Gaiman has an otherworldly knack for telling modern fairytales, both as a writer and as a narrator. I listened to the audiobook version of this novel, which Gaiman himself narrates.
The Ocean at the End of the Lane is a fascinating exploration of memory, friendship, and the underpinnings of existence itself.
Told from the perspective of a jaded adult remembering a fantastical experience he had as a young boy, this story is full of wonder, fear, and anxiety about the world of grown-ups and other things as can only be seen through the eyes of a child.
The story begins when the protagonist, unnamed, goes on a drive to get away from the drudgery of a funeral he is attending.
He soon finds himself driving to the lane where he grew, where his house no longer stands, and at the old farmhouse at the end of the lane. He doesn’t quite understand why, but he seems to be drawn to this place. He speaks with the old woman over a spot of tea, then goes to sit by the pond out back, which the little girl he used to know there called an ocean. Then, the memories flood back to him.
This framework story toys with the idea of memory, why we remember the things we do and may be better off not, or remember the things we don’t when those things could change our lives, our very existence.
The Ocean at the End of the Lane is a rich story that weaves these concepts deftly in and out of the narrative, so you only ever feel like you’re hearing a fairytale, and not a lecture on childhood memory and the forgotten perceptions of adulthood.

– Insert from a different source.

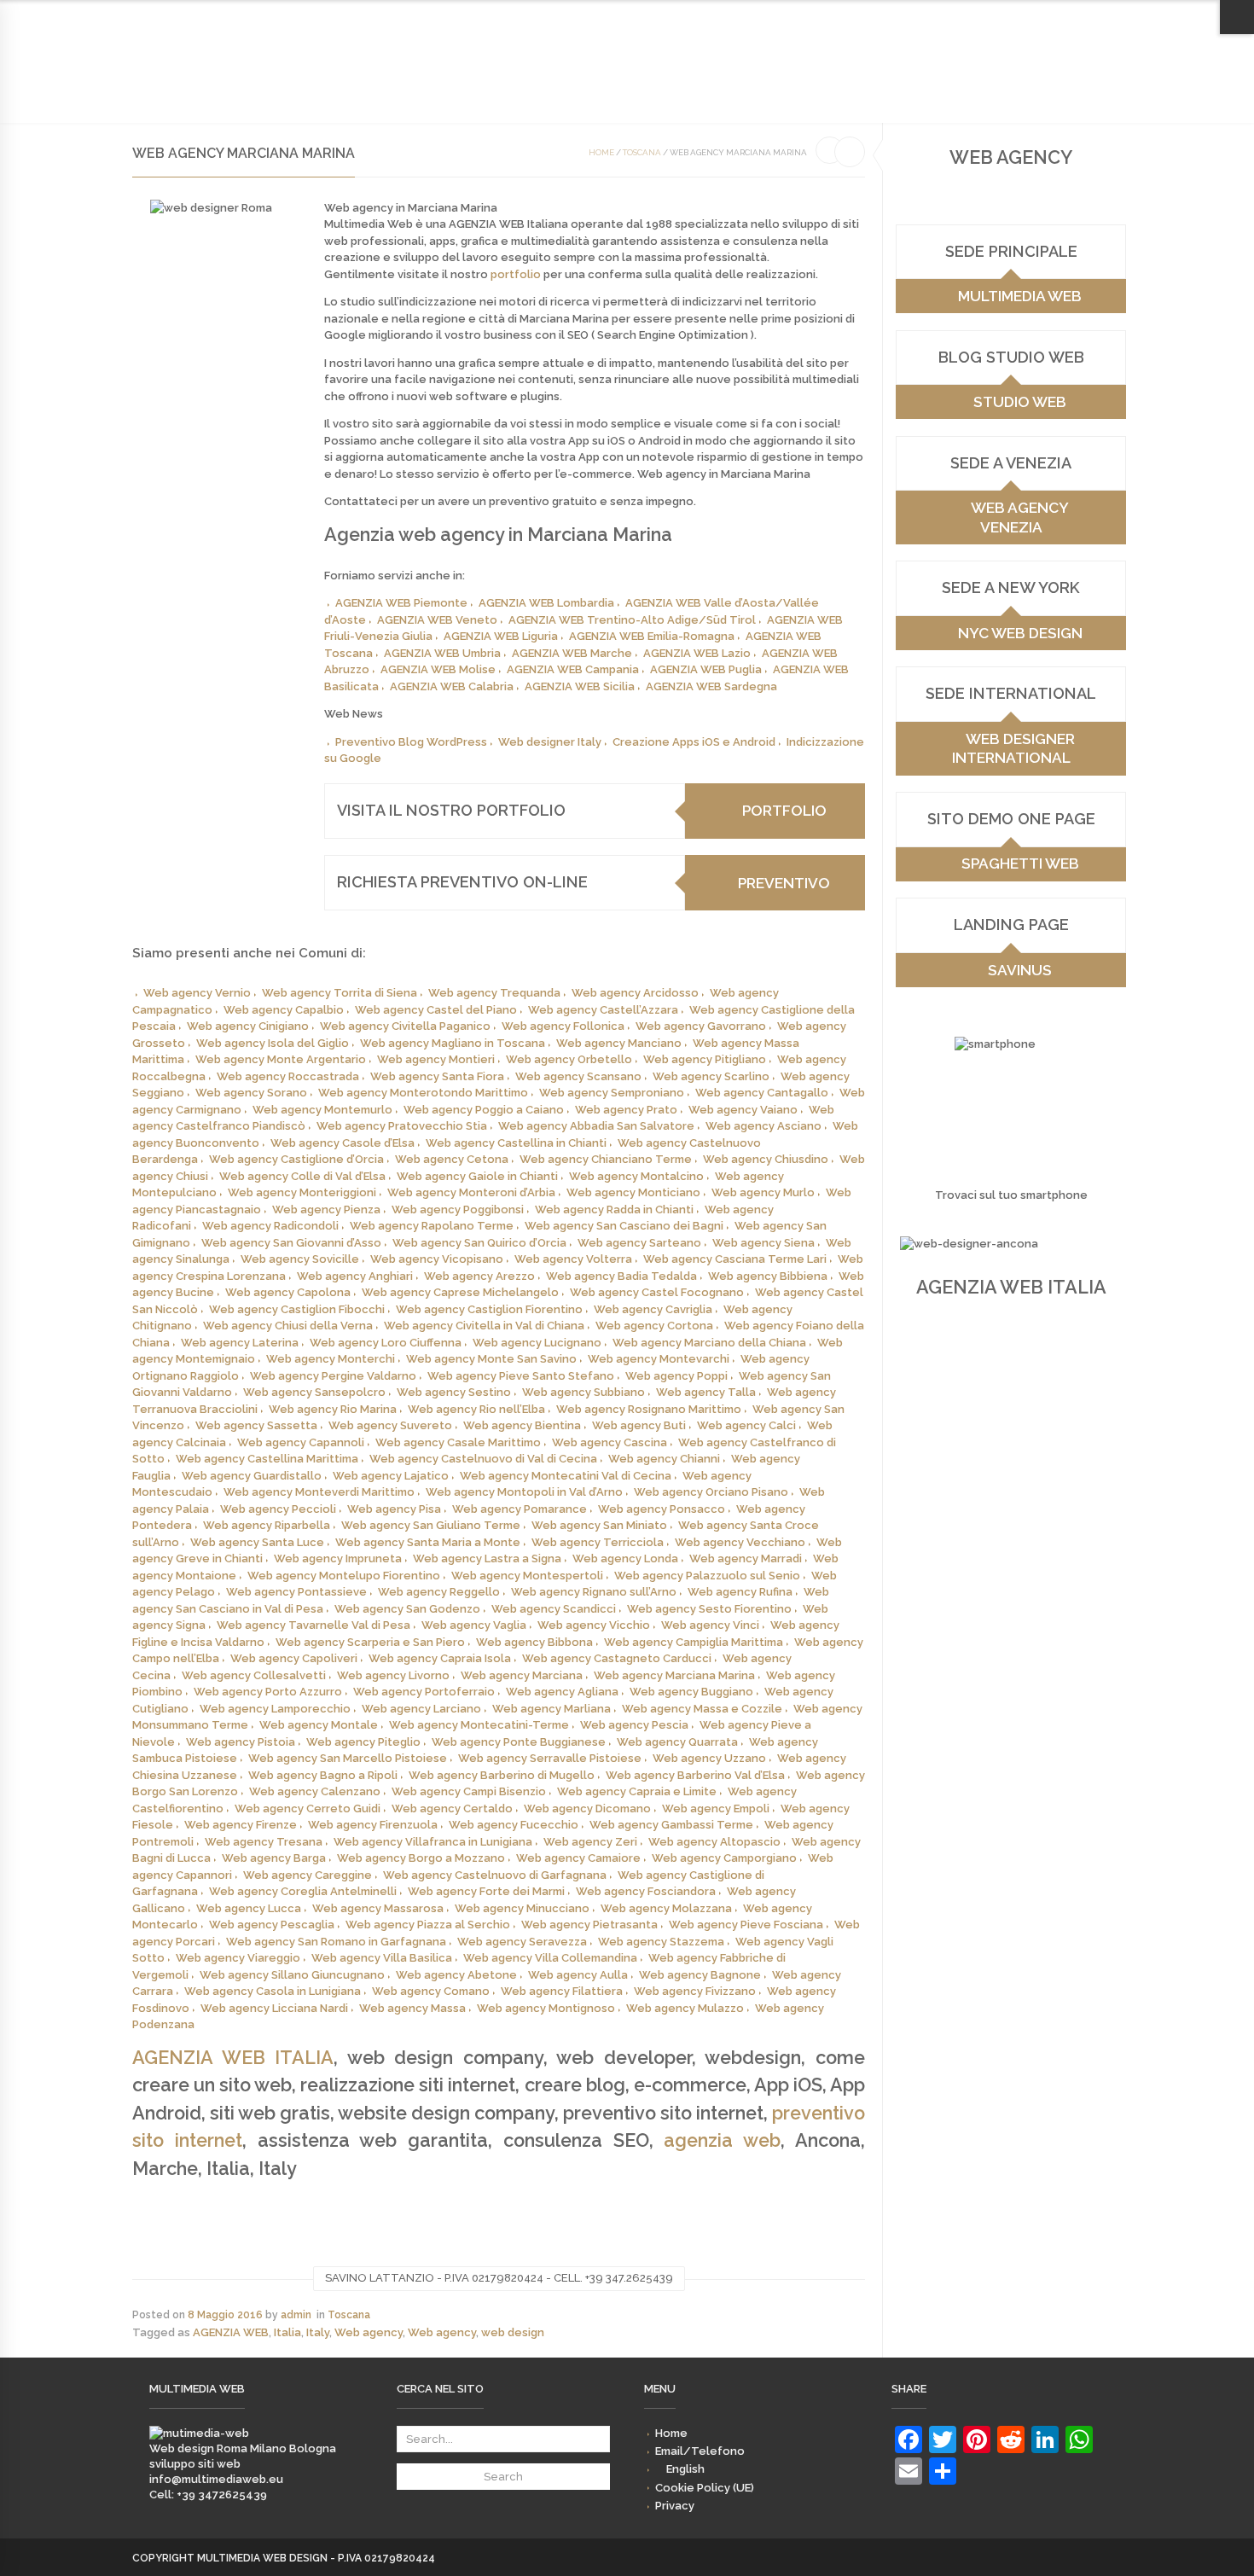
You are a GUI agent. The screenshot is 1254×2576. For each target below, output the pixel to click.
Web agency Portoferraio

Gaiman masterfully narrates the audiobook as well. Having listened to two of his novels on audiobook, and never having read the print copies, it’s actually difficult for me to imagine not hearing these stories told in his deliberate, inquisitive, and soothing narrative style. Other than Jonathan Keeble’s raucous delivery of The Saxon Stories, I can’t think of a narrator who so intrinsically captures the tone of the story they’re reading, let alone an author capturing their own work. Gaiman brings a level of depth to his characters, dialog, and descriptions that I might be able to conjure myself if I read the print version.